Het stortregent in Dickson. Het plenst hier wel vaker in oktober, maar zelden twee dagen achter elkaar en zo striemend. En nooit, nooit eerder, bezweren de inwoners van het dorp, was het in deze maand zo koud. Ze hullen zich in winterkleding. Ze dragen bodywarmers, gevoerde nepleren jacks. Overdag is het amper 15 graden.
De 84-jarige weduwe Sesiria Ernesto komt afum Fanyel Dickson, het dorpshoofd, op het dorpsplein vertellen dat ze vannacht op haar rieten mat heeft liggen rillen. Terwijl dit altijd de warmste tijd van het jaar was: chilimwe, het hete seizoen. Tussen de 30 en 35 graden zou het overdag moeten zijn.
Dit is Dickson, of Dickisoni, zoals de meeste Malawiërs het uitspreken. Het dorp waar NRC al vaker over schreef. De eerste keer in 2002, toen er hongersnood heerste, en in 2005 met een reportage over alledaagse armoede. En nu omdat opnieuw honger dreigt in het dorp, chronisch, want de klimaatcrisis bedreigt kleinschalige landbouw in heel zuidelijk Afrika.

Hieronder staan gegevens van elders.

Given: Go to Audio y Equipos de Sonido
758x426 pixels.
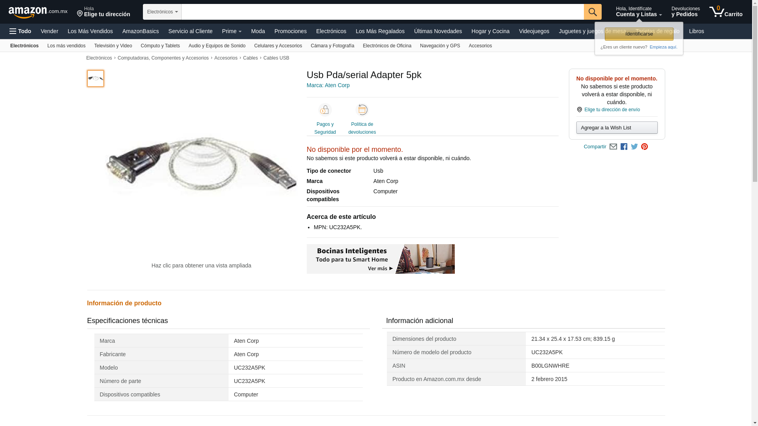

Zambia riep al in februari de noodtoestand uit. Daarna volgden Malawi, Zimbabwe en Namibië. Heel zuidelijk Afrika is begin dit jaar getroffen door de ergste droogte in meer dan honderd jaar. In sommige streken steeg de temperatuur vijf graden boven het gemiddelde. Het klimaatfenomeen El Niño, dat overal ter wereld het weer in de war gooit, versterkte de droogte op een aantal plaatsen. Elders zorgde het voor krachtiger cyclonen en meer overstromingen. Ruim dertig miljoen mensen in zuidelijk Afrika hebben tot april volgend jaar voedselhulp nodig. Meer dan ooit tevoren.
Alleen al in Malawi zijn de komende maanden 5,7 miljoen mensen afhankelijk van voedselhulp, ruim een kwart van de bevolking. Nog eens 6,7 miljoen Malawiërs weten niet zeker of ze in die periode genoeg te eten hebben. Eén op de zes kinderen is al ondervoed, bijna 10 procent van de volwassenen heeft ondergewicht.
En weer dreigt vanaf half maart volgend jaar een schrale oogst. Voor komend regenseizoen, tussen half november en half maart, wordt uitzonderlijk weer voorspeld. Waar het dit jaar langdurig droog bleef, valt waarschijnlijk begin volgend jaar te veel regen.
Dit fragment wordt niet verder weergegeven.